16 aprile 2026/ByAlfredo Altavilla
insight Altavilla

This article is drawn from remarks by Alfredo Altavilla, Special Advisor BYD Europe, at the Leadership Series dedicated to students of the Executive MBAs and the Global Executive MBA.

CEOs who are using artificial intelligence to do better and faster what they were already doing have not grasped the scope of this technological revolution. They are simply automating the past, whereas the future requires rethinking the enterprise, the role of leadership, and the very way decisions are made.

Their temptation is understandable. In every phase of technological discontinuity, the first reflex of organizations is to adapt the new to existing frameworks. This has happened in the past and is happening today with artificial intelligence. But, as Peter Drucker warned, “the greatest danger in times of turbulence is not the turbulence, it’s acting with yesterday’s logic.” And that is exactly what is happening: companies adopting new tools to replicate old mental models.

The issue, then, is organizational and cultural. AI is not, and must not be, an IT project to be delegated to a specialized function: it is a transformation of leadership. It shifts the source of competitive advantage from scale to intelligence, and the lever through which value is created from assets to data. It also changes the pace of organizations: no longer long and predictable cycles, but continuous adjustments, often driven by weak signals. As Eisenhower put it, “plans are worthless, but planning is everything.”

Above all, it changes the function of the leader: from control to orchestration. For decades, leadership has been associated with the ability to make the best decisions and, based on those, tell others what to do. Today, leaders must build systems that enable better decisions at scale. This is not a loss of power, but a redefinition of it.

So, are we using artificial intelligence to automate what we already did, or to redesign the company? In the first case, AI becomes a “simple” efficiency accelerator; in the second, a driver of transformation.

Organizations that grasp this transformation are already evolving toward flatter, faster, and more adaptive models. It is no coincidence that some industrial experiences have shown how complex operations can be managed with surprisingly lean structures. Fewer hierarchical levels do not mean less control, but a different kind of control, based on richer and more timely information.

The shift is from hierarchical structures to systems driven by distributed intelligence; from functional silos to cross-functional logics, which require CEOs to make a greater effort to listen; from periodic planning to continuous optimization, enabled by constant monitoring and increasingly granular KPIs. Judgment does not disappear, but is transformed: from individual experience to data-driven decision-making.

This also entails a redefinition of skills. It is not necessary to understand every technical detail of artificial intelligence or its granularity, but it is essential to build teams capable of doing so: selecting, developing, and retaining talent able to operate in uncharted territory. Because, ultimately, the leader’s true distinctive competence remains the ability to choose the right people.

In this context, leadership ceases to be directive and becomes architectural. The leader does not decide everything, but must establish what truly matters: what to automate and what to keep human; where to place responsibility; which values should guide and constrain algorithms.

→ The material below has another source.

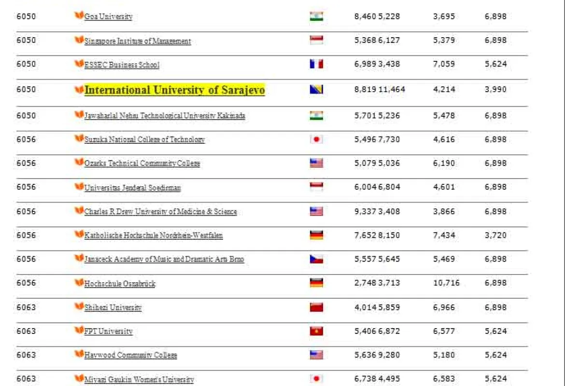Image resolution: width=565 pixels, height=386 pixels.
Task: Click the Singapore flag next to Singapore Institute of Management
Action: (316, 40)
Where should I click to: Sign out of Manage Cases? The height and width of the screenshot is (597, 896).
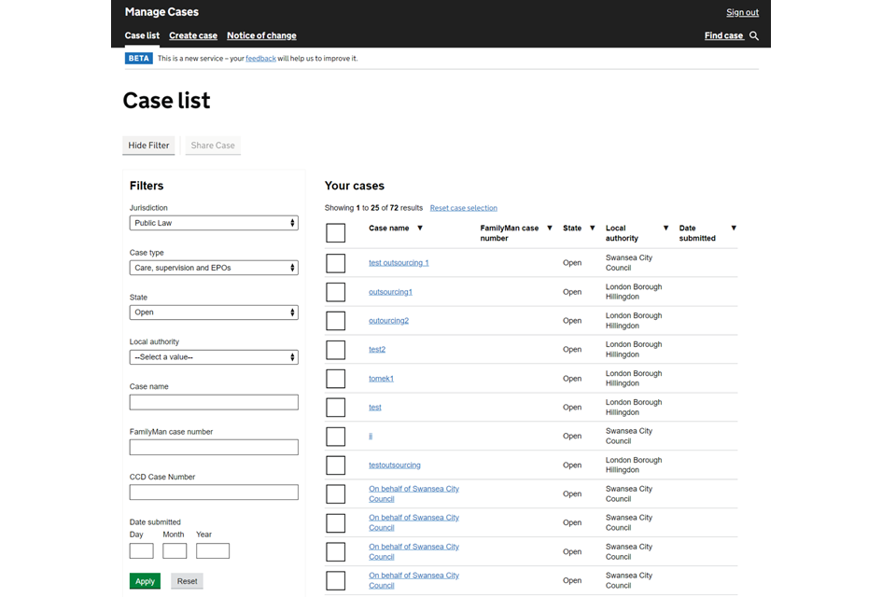tap(742, 13)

In other words, leaders must define the boundaries within which machines operate and people act.

Boards are also called to raise their game. They must ask where and why they are delegating judgment to machines, define clear boundaries between human and automated decisions, and assume ethical, regulatory, and reputational responsibility for those choices. In a world where scenarios are multiplying and becoming more uncertain, strategy can no longer be a linear path, but a continuous exercise in exploration and adaptation.

This change is even deeper in industrial sectors, where AI meets capital-intensive contexts, safety-critical environments, very long asset life cycles, and complex supply chains. Here there is a risk of losing efficiency and dispersing tacit knowledge accumulated over years of experience. And it is precisely here that artificial intelligence shows one of its most significant promises: embedding experience into systems, making organizations faster without making them more fragile.

The human dimension, however, should not be underestimated. In a context where everyone is, in many ways, starting over, as many managers observe, emotional intelligence, empathy, and the ability to guide people through a potentially destabilizing change become central. CEOs must create the conditions for others to contribute to redefining the rules.

What emerges is a new leadership profile. Not technocrats obsessed with tools, nor abstract futurists. What is needed are figures who combine industrial credibility, AI literacy (including its limits), systemic thinking, and the ability to provide human and cultural guidance. Leaders capable of continuous learning, because the speed of organizations will surprise even those who lead them. Artificial intelligence will not replace industrial leaders, but it will certainly replace those who do not know how to lead with AI.

Ultimately, the challenge remains the same as ever: to take people from where they are to where they have never been. It is a definition of leadership that spans eras, but today it takes on new urgency. It is no longer enough to improve what exists; it takes the courage to question it. And perhaps it is precisely here that the ultimate quality of a leader is measured: in the impact they manage to generate over time, in their ability to challenge the status quo, knowing that leadership is never permanent, but always transitory.

Ron Bloom, a former successful banker called by the Obama administration to help restructure the American automotive industry, agreed to move from multimillion-dollar compensation to a symbolic salary. When I asked him why, he replied with disarming simplicity: one day, he would like his family to be able to write a single sentence: “Ron made a difference.” That is what every leader should aspire to, even in the age of artificial intelligence.